AIR-ASSISTED PIN PULL MECHANISMS. These devices on air suspensions enhance operation and potentially avoid back injuries when repositioning the tandem, says Ken Lang, of Arvin Meritor’s North America Trailer Products Division. The company offers a PinLoc feature in which the locking pins’ ends are angled to allow easier engagement in case you forget to relock the pins before taking off.
AUTOMATIC DOCKING CONTROL. This allows precise positioning as you drop the trailer.
DECK LOCK. This SureLok device maintains the deck’s height for easier loading and unloading.
TRACK WIDTH. If you spec the standard track width of 77.5 inches, Buckham says, you could equip the trailer with standard duals or wide-base single tires using 2-inch outset wheels. On the other hand, if you spec an 83.5-inch track using zero outset wheels to accommodate super singles, buyers won’t have the option to use duals.
KING PIN SETTING. Spec’ing a standard setting will appeal to more buyers than a customized setting.

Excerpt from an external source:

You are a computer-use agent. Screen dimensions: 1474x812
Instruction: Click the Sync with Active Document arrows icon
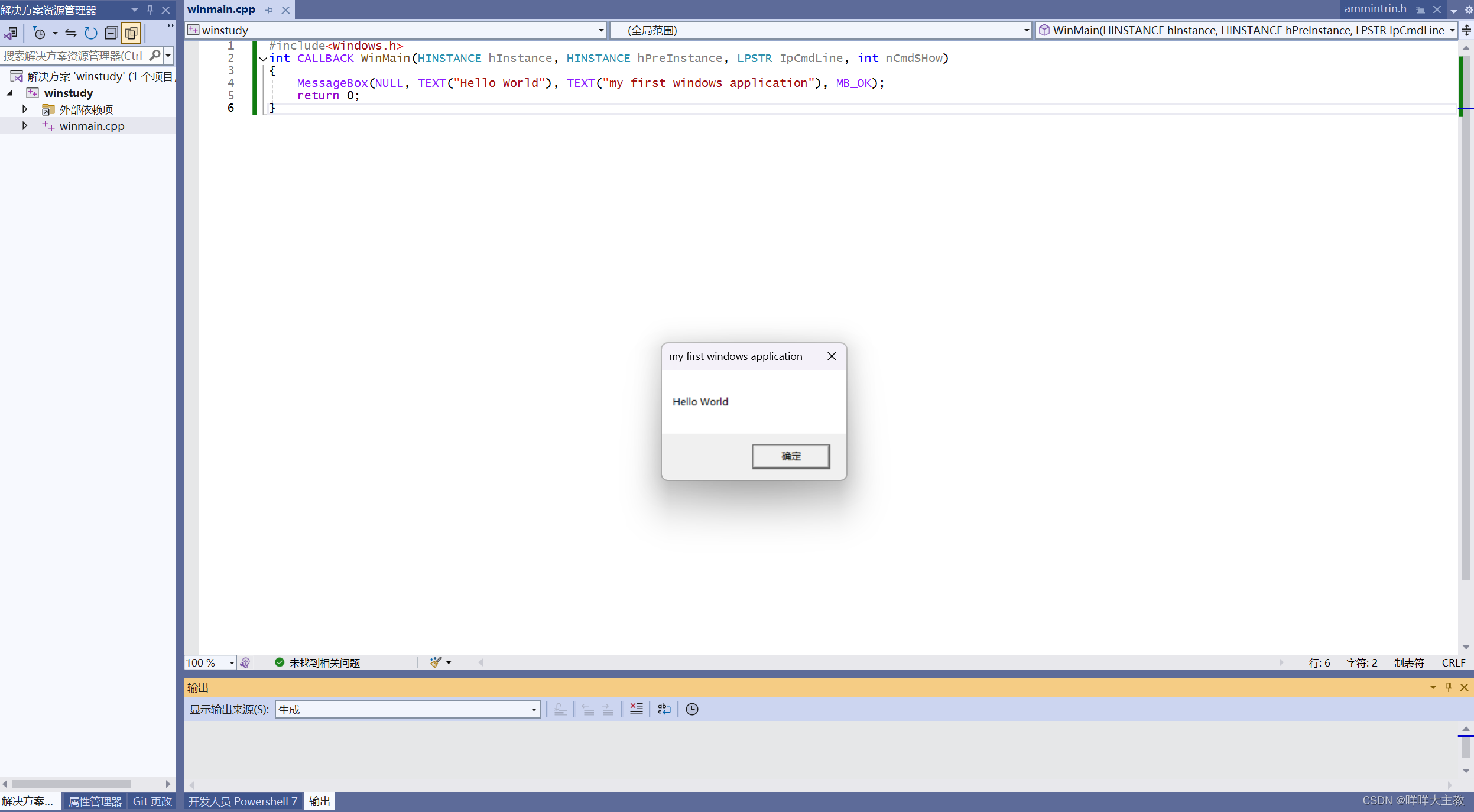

STABILITY SYSTEMS. These are gaining in favor as a spec to improve handling, avoid rollovers and increase trailer longevity. Another benefit is protecting trailer door seals from premature wear from excessive roll, Lang says.
AUTOMATIC TIRE INFLATION SYSTEM. “Tire inflation is important to enhancing durability, increasing resale potential and reducing cost per mile,” says Lang. “With the advent of wide-base singles, many are spec’ing automatic tire inflation devices.” Utility Trailer’s Chuck Cole notes that these systems also help improve cornering and overall handling. n
SmartWay add-ons focus on aerodynamics
For trailers, the U.S. Environmental Protection Agency’s SmartWay program focuses mostly on aerodynamic technology that can be spec’d with new equipment or acquired as add-ons. These devices include gap reducers, boat tails, side skirts, end fairings and trailer skirts.
Carrier Transicold, for example, offers AeroFlex, a trailer skirt for dry vans or reefers. The flexible plastic panels meet California Air Resources Board requirements for 2011 trailers and offer an SAE/TMC-verified fuel savings of 7.5 percent, although some fleets report even better results, says Jason Forman of CT.
However, trailer aero products cost from a few hundred to a few thousand dollars, and they add weight, require maintenance and may need replacement before the trailer does.